╔══

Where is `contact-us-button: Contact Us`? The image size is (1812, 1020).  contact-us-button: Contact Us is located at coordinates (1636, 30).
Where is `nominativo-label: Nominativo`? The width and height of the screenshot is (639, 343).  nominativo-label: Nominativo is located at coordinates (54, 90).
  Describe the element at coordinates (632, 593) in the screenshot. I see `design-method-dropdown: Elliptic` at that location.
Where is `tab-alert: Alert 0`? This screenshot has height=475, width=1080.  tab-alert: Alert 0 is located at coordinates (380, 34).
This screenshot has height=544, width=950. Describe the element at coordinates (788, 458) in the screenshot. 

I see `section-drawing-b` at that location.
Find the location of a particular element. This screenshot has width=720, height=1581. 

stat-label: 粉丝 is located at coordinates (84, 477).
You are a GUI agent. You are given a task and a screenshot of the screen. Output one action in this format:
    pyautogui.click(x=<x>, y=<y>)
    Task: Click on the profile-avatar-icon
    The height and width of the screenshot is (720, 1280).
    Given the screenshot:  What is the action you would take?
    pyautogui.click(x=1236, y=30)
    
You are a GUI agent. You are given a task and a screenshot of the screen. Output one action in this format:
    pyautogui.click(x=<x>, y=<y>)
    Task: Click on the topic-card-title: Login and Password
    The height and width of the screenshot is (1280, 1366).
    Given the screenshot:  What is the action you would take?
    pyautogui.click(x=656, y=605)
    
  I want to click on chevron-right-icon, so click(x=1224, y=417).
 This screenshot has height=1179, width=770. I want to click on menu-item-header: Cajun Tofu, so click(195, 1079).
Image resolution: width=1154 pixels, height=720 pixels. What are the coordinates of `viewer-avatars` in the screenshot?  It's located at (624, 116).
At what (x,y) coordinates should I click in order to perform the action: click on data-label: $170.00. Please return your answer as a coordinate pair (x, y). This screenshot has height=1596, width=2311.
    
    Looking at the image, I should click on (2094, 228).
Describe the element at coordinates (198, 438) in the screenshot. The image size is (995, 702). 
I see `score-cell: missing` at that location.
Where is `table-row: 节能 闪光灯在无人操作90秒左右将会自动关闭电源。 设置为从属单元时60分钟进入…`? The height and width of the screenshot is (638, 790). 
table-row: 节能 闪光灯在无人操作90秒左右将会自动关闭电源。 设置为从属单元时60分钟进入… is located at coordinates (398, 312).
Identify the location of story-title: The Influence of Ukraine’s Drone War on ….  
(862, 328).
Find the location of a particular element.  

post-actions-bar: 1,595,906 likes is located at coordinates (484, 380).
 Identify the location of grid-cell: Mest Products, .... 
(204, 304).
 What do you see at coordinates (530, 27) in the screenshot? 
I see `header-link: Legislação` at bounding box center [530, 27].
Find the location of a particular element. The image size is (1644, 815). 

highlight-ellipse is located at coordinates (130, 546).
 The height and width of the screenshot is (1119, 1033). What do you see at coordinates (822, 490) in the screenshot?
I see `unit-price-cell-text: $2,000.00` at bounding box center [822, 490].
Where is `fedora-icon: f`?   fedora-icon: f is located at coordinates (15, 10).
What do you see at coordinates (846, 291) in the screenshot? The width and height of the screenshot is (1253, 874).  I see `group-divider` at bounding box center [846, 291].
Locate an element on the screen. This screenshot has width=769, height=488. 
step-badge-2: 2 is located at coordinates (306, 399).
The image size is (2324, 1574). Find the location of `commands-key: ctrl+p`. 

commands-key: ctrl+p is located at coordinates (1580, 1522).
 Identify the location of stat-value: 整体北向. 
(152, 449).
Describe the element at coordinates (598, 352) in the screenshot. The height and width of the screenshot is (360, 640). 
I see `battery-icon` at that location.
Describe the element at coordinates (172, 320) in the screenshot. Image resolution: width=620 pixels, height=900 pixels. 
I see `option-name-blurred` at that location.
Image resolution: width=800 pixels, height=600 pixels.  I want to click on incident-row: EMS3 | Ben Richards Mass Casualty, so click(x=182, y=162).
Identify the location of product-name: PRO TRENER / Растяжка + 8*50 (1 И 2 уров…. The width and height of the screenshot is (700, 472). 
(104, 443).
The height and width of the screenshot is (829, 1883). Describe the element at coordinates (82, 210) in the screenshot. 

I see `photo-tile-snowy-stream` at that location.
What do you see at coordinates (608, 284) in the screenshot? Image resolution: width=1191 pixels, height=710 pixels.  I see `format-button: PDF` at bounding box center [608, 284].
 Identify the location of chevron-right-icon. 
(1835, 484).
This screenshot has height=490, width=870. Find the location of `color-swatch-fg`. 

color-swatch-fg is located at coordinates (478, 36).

╚══

◆ **TASK DIRECTIONS**: Format the part of the listing above that opens with the line containing "Image resolution: width=800" and runs to the end of the listing as a JSON list of strings. Give one string per line and leave out blank lines.

◆ **EXERCISE SOLUTION**:
[
  "Image resolution: width=800 pixels, height=600 pixels.  I want to click on incident-row: EMS3 | Ben Richards Mass Casualty, so click(x=182, y=162).",
  "Identify the location of product-name: PRO TRENER / Растяжка + 8*50 (1 И 2 уров…. The width and height of the screenshot is (700, 472). ",
  "(104, 443).",
  "The height and width of the screenshot is (829, 1883). Describe the element at coordinates (82, 210) in the screenshot. ",
  "I see `photo-tile-snowy-stream` at that location.",
  "What do you see at coordinates (608, 284) in the screenshot? Image resolution: width=1191 pixels, height=710 pixels.  I see `format-button: PDF` at bounding box center [608, 284].",
  " Identify the location of chevron-right-icon. ",
  "(1835, 484).",
  "This screenshot has height=490, width=870. Find the location of `color-swatch-fg`. ",
  "color-swatch-fg is located at coordinates (478, 36)."
]